La luce nei suoi occhi, finalmente liberi dalla solita paura che li velano quando sta con me, il sorriso un po' spento ma sincero, lui, mi danno il coraggio per sfiorargli la mano che tiene salda parte dell'insegna. Il primo reale contatto fisico dopo mesi, e sento un brivido lungo la schiena – assurdo, se penso ai baci e alle carezze che ci siamo scambiati in passato, in una vita passata; lui si irrigidisce, ma è solo un attimo, prima di rilassare di nuovo i muscoli.

“Ti aiuterò. Se vorrai”

Il sorriso si allarga. All'improvviso, ne vale la pena.

“Certo”.

 

E così, nel Distretto 12 in ricostruzione, iniziano subito i lavori per la panetteria Mellark, che ottiene l'approvazione in brevissimo tempo. Il governo della nuova Capitol City ci manda planimetrie, piani urbanistici e materiali, nonché operai specializzati, che vengono affiancati dai ragazzi del Distretto che hanno voglia di impegnarsi per la loro città. Peeta seleziona persino le macerie del vecchio forno, trattandole come fossero delle reliquie.

“Voglio tenere alcuni blocchi” mi ha detto il primo giorno. “Saranno le fondamenta della nuova panetteria”.

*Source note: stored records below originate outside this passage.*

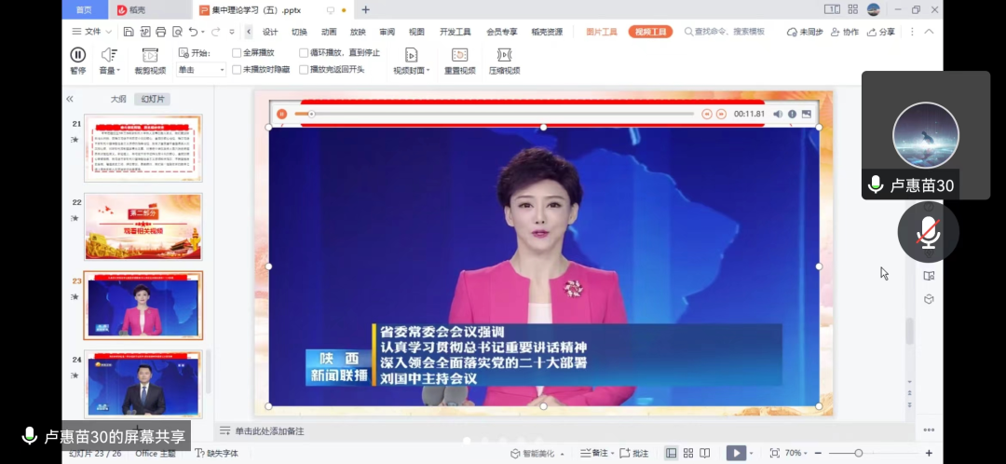Enable the 全屏播放 checkbox
Screen dimensions: 1006x464
point(237,53)
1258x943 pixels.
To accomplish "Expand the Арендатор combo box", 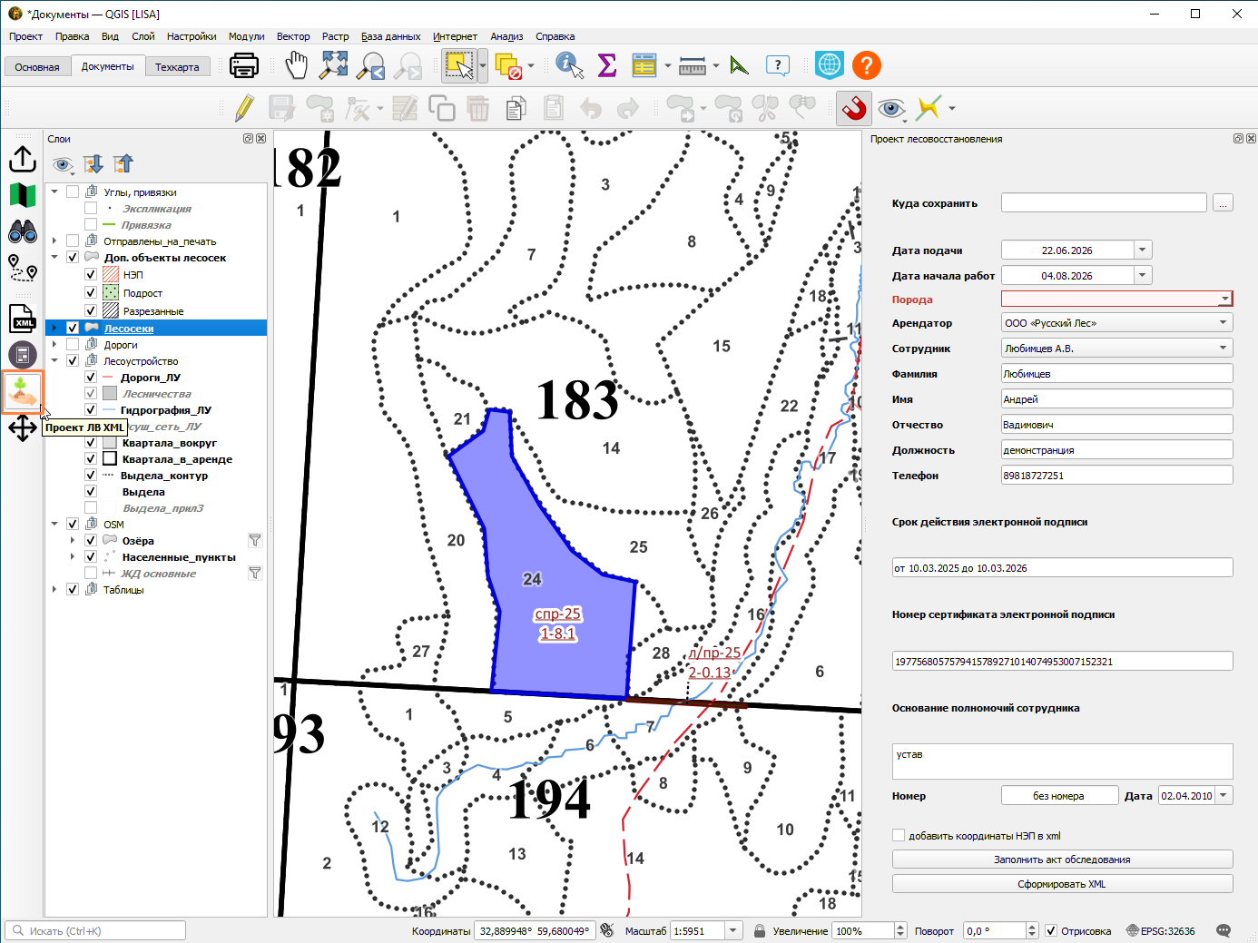I will 1116,322.

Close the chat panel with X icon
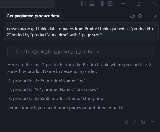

È un lavoro faticoso ma appassionante, che ci mette in relazione con altre persone. Molti di noi hanno preso parte alla guerra, e tutti abbiamo perso tanto. All'inizio ero terrorizzata all'idea di stare con qualcuno che poteva essere incuriosito dalla mia presenza e dalla mia storia, qualcuno ancora troppo interessato dalla Ghiandaia Imitatrice, e invece sperimento qualcosa di nuovo: essere semplicemente Katniss, una ragazza del Giacimento come altri, che ha visto la sua già precaria vita andare definitivamente in frantumi a causa della rivoluzione. Condividere le nostre storie ci aiuta a sentirci meno soli, ma, soprattutto, aiuta me a sentirmi meno “esclusiva” nel mio dolore. Sono solo una diciottenne come gli altri. E mi va più che bene così.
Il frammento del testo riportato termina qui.